GDF11 has been observed as a regulator of bone formation before, or at least mice with GDF11 knockout have bone formation problems - you would have thought it's a positive regulator from that but it seems like it's not if you look at your study. Sometimes negative regulators are important as well, especially in development.

 

Either way, interesting.

[SearchHorizon]

A great thread.  

 

Corb's posts above suggest that, in GDF11 trials, inhibiting myostatin (due to supraphysiological levels of injected GDF11 competing against myostatin) was what led to improvements in biomarkers. In other words, what we should be looking for may be myostatin inhibitors.

 

One well-known myostatin inhibitor is follistatin.

 

I read that Conboy has experimented with TGF-beta blockers as well as follistatin. I would be VERY curious to find out the effects of follistatin on neuronal survival and differentiation. I have looked into this, but with little success. I know that follistatin induces hypertrophy. This does suggest that follistatin could have positive impact on other cell types, including hippocampal neurons.

 

 

[MikeDC]

GDF11 is very contraversal to say the least. Half of the studies say it rejuvenate and the other half say it make you older. From my understanding it is not an important factor in aging. NAD+ Decline plays a very big role in aging.

[corb]

GDF11 does not do anything positive as such.
If it helps, it helps through muscle atrophy which is impaired in aging like everything else.

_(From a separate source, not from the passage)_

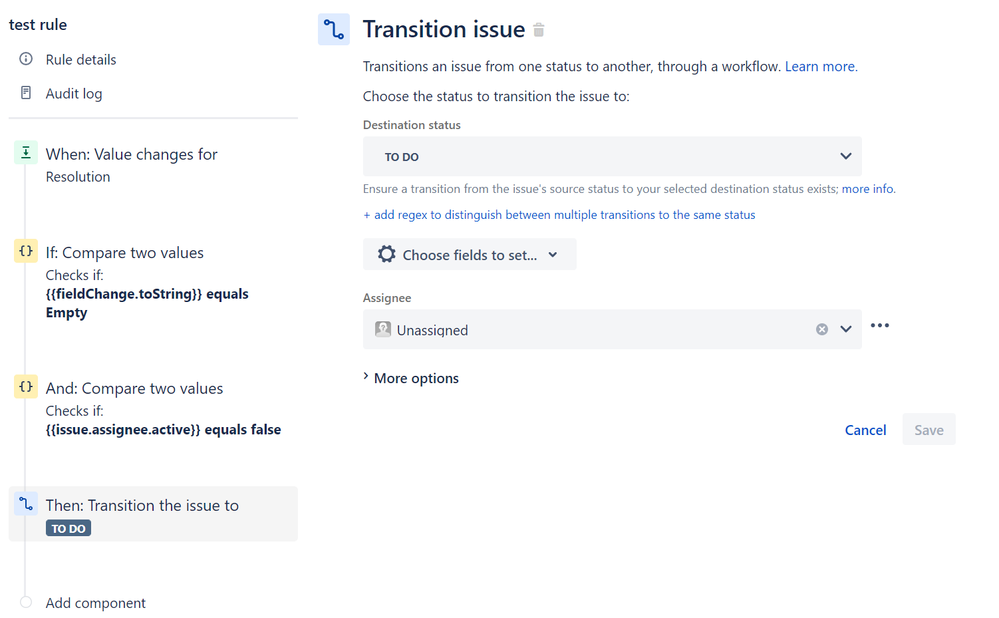Click the Save button
This screenshot has width=999, height=618.
(x=929, y=429)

I've seen papers that claim it clears senescent muscle cells from aged mice hearts but it does not seem to improve regeneration - like every other senescent cell clearing strategy I don't think it will be very helpful in isolation.

 

I don't think anything posted in this thread has been overturned or proven wrong so far, though I have to admit I lost interest in the topic a good time ago so I might be wrong on that account.